The LNP state conference in Brisbane has voted down a resolution calling for a ban on immigration from countries with sharia law.

The Liberal National Party state conference has overwhelmingly voted against a limited Muslim immigration ban, but has voted to call for headscarves to be banned for young children.

The main resolution had called for the federal government to ban immigration from countries with sharia law, with those in favour saying it was was "culturally incompatible " with Australian values.

However, those arguing against said immigrants should be judged on a case-by-case basis, and are often fleeing persecution under sharia in those countries.
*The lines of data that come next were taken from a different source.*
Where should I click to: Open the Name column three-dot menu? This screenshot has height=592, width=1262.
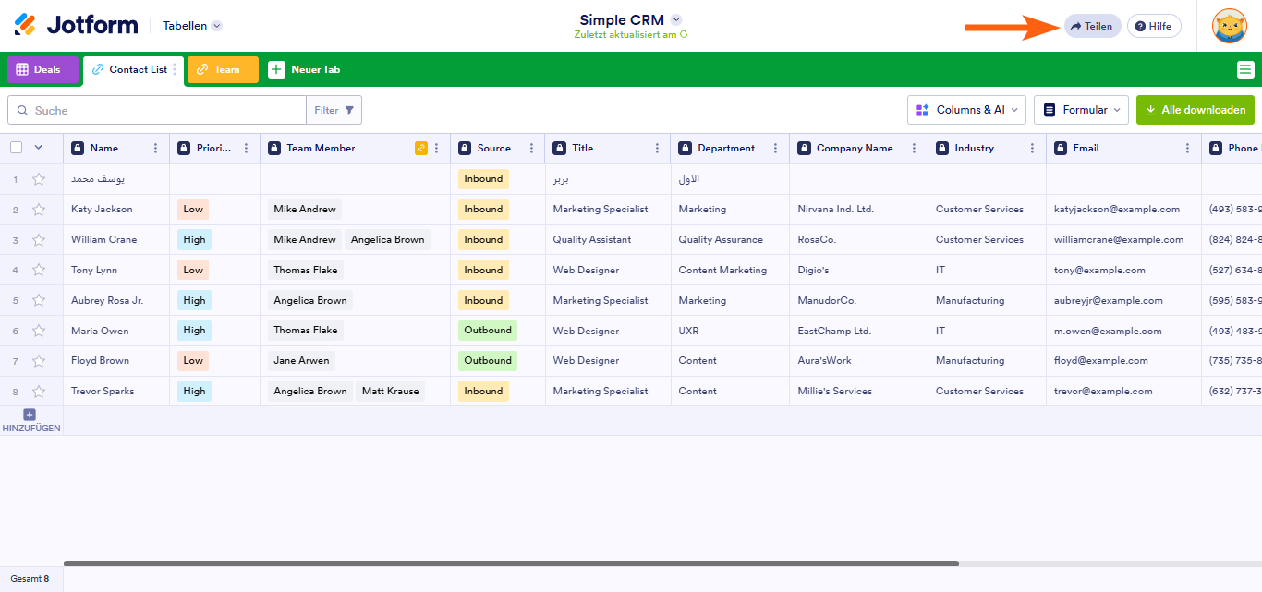point(155,148)
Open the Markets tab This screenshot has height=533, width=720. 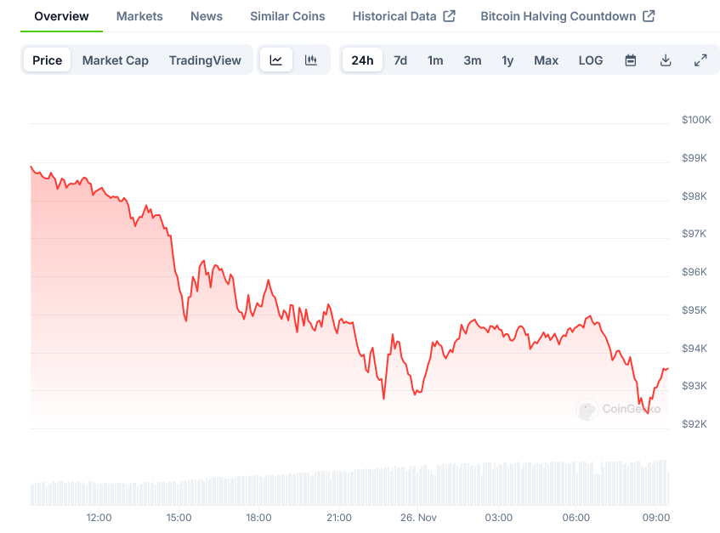point(139,16)
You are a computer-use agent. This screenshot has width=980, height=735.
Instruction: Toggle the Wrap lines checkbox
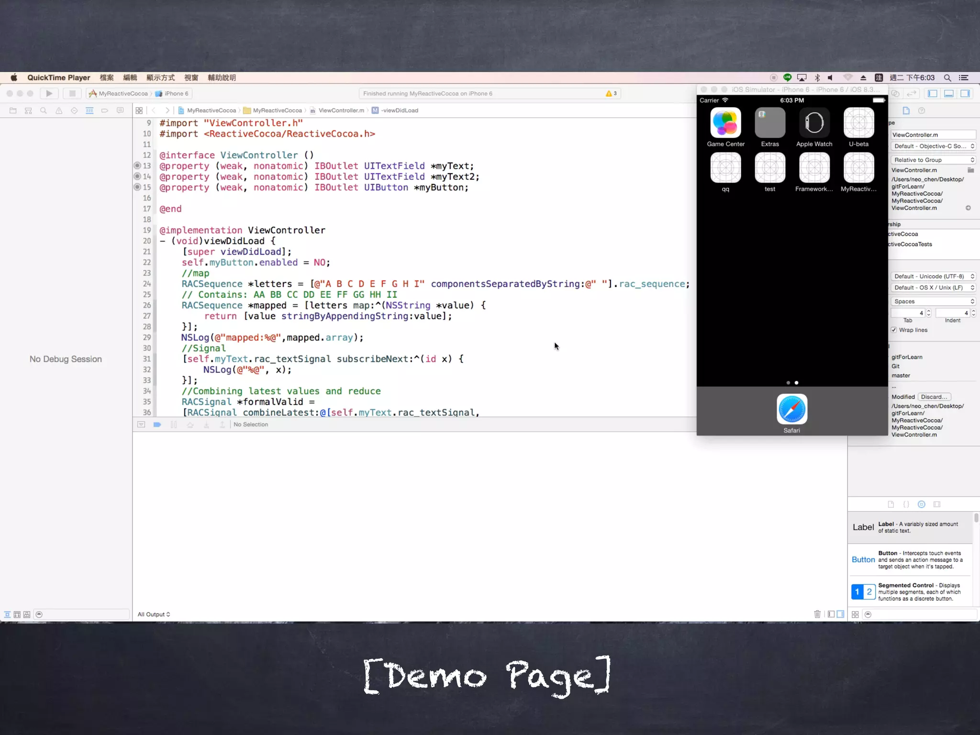coord(894,330)
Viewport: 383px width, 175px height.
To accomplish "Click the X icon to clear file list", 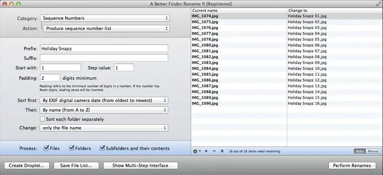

Ultimately the resolution was defeated by what LNP president Gary Spence described as an "overwhelming" majority of attendees.

An emergency resolution calling for a general ban on clothing which obscures the face was also defeated, however a second emergency resolution calling for a ban on headscarves for children under the age of 10 was passed.

The delegate moving the motion to adopt the resolution, Brooke Patterson from the Southport State Electoral Council, said she was a P&C member at a local school and had been asked to design appropriate uniforms for young girls which incorporated "sexual modesty coverings."

"We need to debate this now, otherwise in three months there will be a Muslim uniform in state schools in Queensland," Ms Patterson said.

Another delegate, Wendy Ko from the Surfers Paradise SEC, argued against the resolution, saying the Liberal National Party should be in favour of freedom of religion.

"We shouldn't even be having this discussion, I don't think anyone has the right to tell an Islamic family how to raise their daughter," Ms Ko said.

Ultimately the resolution was passed.

Queensland Labor Government frontbencher Leanne Enoch later on Sunday said she was disappointed by that result.

"I think it's absolutely appalling, we live in a multicultural society," Ms Enoch told reporters.

"They're talking about what children should wear in schools; that is the dark ages."